Potrzebne były rzuty karne, aby rozstrzygnąć, kto stanie się zwycięzcą tegorocznych mistrzostw świata. Po meczu dominują niezwykle entuzjastyczne oceny dotyczące pracy sędziego Marciniaka. Zachwytu nie krył nawet legendarny Pierluigi Collina. „Nigdy nie widziałem sędziego, który prowadziłby mecz tak, jak on to zrobił, przy wszystkich trudnych sytuacjach, które miał. Nigdy w moim życiu. Polska powinna być dziś dumna” – zachwalał Polaka legendarny sędzia.
Jednak zupełnie inną ocenę przedstawiła francuska gazeta „L’Equipe”. Redakcja tego pisma oceniając sędziego wystawiła mu absurdalną notę… 2 w skali od 1 do 10.
Czytaj także: Marciniak zachwycił legendę. Boniek rozmawiał na wizji z Colliną
„Polak Szymon Marciniak, doświadczony sędzia w Lidze Mistrzów, nie sprostał okolicznościom” – napisano. „Rzut karny na Di Marii był bardzo wątpliwy. W podobnej sytuacji nie została podyktowana „jedenastka” za faul na Thuramie. Polski sędzia VAR nie chciał oceniać swojego rodaka przed całym światem” – czytamy.

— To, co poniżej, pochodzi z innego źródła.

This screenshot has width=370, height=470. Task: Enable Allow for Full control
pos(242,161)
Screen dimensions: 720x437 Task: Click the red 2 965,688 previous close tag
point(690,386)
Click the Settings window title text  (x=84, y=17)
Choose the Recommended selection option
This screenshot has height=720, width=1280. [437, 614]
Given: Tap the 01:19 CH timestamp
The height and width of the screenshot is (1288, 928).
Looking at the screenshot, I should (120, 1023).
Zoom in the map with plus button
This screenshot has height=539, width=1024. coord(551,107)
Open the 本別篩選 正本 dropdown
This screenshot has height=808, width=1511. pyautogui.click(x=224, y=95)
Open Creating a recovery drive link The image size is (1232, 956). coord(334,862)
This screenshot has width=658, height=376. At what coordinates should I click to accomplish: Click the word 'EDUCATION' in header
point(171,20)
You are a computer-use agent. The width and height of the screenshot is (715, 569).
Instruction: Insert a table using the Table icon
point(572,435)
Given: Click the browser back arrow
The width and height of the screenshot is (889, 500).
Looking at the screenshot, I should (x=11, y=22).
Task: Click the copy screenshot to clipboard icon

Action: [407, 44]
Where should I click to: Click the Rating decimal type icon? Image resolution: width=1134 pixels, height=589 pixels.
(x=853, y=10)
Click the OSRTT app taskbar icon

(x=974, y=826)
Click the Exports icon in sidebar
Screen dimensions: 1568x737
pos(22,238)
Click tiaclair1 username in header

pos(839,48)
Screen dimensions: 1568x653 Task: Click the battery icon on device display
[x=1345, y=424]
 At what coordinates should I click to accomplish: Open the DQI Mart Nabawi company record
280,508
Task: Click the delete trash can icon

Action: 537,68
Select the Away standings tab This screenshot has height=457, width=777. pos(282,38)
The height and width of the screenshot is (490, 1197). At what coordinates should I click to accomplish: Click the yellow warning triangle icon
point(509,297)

Francuzi wyliczyli jeszcze więcej rzekomych błędów Marciniaka. „Nie tylko te decyzje wywołały złość i nieporozumienie. Jak Cristian Romero, autor kilku brutalnych fauli, mógł zakończyć mecz bez kartki? Dlaczego pan Marciniak nie ostrzegał Argentyńczyków, gdy ci za wszelką cenę przecinali kontrataki, szarpali za koszulki i cynicznie faulowali? Jak Emiliano Martinez mógł tak po prostu wziąć piłkę w trakcie rzutów karnych i wyrzucić ją przed strzałem Tchouameniego?” – zastanawia się francuska gazeta.